Determined to pay their success forward, the two women co-founded Girls Leading Girls (GLG) Tennis, a not-for-profit initiative dedicated to inspiring and empowering female youth in becoming strong leaders. GLG funds tennis lessons for young girls who are coached by older competitive junior tennis players. While learning valuable new skills from program leaders, these youth mentors gain hands-on leadership experience as they teach and inspire the next generation of girls how to play tennis.
A fulfilling career
After two decades of practice, both dentists continue to feel energized by their careers.
“Dentistry has provided so much diversity and satisfaction,” said Jill. “I’ve had a full-time career in academia and clinical practice, experience building a startup company and overseeing the management of multiple clinics. I could not have imagined a more fulfilling path,” said Jill.
“I have patients at my practice that I have seen for almost 20 years. It is so rewarding to be a part of their lives and make a difference in their oral health. It is such a gift to be in our position,” echoed Mary-Anne.
Like most fields traditionally dominated by men, they admit that dentistry has its own challenges for women, who continue to face conscious and unconscious biases along with underrepresentation at higher levels of administration and governance.
“Unfortunately, up until very recently, competition among female dentists has been fierce due to the select few opportunities available to us,” said Jill.
Despite the hurdles, they believe substantial strides are being made to overcome these barriers.

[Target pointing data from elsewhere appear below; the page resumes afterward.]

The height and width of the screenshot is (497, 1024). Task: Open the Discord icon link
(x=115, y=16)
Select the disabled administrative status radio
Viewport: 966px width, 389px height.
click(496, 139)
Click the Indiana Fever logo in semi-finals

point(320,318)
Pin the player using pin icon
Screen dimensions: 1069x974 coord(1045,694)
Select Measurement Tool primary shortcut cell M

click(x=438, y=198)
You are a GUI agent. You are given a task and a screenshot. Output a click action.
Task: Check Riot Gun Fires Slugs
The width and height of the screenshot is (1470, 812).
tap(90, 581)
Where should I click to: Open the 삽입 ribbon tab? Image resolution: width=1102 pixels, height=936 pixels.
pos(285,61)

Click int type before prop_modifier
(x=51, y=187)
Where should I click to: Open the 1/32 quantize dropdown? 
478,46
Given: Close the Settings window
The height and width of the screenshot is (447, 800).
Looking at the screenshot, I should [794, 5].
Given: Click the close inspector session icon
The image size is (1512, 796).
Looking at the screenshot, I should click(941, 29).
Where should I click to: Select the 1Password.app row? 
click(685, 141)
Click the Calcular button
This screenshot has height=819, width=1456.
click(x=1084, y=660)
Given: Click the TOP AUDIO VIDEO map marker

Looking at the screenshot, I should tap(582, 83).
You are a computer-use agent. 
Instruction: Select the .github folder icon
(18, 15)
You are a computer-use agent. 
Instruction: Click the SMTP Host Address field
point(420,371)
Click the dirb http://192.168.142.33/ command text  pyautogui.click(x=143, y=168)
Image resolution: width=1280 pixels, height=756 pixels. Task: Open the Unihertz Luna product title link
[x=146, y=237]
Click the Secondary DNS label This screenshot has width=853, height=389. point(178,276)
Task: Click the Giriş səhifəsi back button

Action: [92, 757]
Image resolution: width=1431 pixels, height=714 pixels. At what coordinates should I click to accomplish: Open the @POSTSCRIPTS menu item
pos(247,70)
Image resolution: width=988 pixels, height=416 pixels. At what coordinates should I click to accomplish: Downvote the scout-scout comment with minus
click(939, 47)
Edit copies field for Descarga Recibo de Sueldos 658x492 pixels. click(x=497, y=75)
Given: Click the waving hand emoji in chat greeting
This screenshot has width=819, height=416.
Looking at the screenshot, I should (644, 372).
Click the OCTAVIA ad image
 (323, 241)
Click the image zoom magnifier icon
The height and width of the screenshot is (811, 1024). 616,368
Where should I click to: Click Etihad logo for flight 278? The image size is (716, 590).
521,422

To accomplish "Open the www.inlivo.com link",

“Overall, dentistry provides opportunities for leadership, autonomy and freedom that few other professions can provide. Every career has its challenges, but dentistry is a great choice with so many rewards,” said Mary-Anne.
Jill further credits dentalcorp’s commitment to equality and equal opportunity across all underrepresented groups, as evidenced by recent hiring practices and representation in senior management positions.
“It’s an honour to be associated with an organization that has demonstrated this kind of commitment to diversity,” she said.
Building on the momentum
Mary-Anne and Jill ultimately believe it is the responsibility of all clinicians—regardless of gender—to build on this momentum within the industry.
“Success is not a zero-sum game. It multiplies when we work together,” Mary-Anne points out.
When asked what advice they have for other women entering the field, Jill offers, “It’s important for us to give back to our profession and advocate for positive change, and there are so many ways to do it, whether it’s participating on a board, providing mentorship, or donating time or money to a worthy cause.”
Mary-Anne adds, “Remember that you were able to achieve your career goals—in part—as a result of the efforts of those who came before you. Leave things a little better than you found them. And always stay positive.”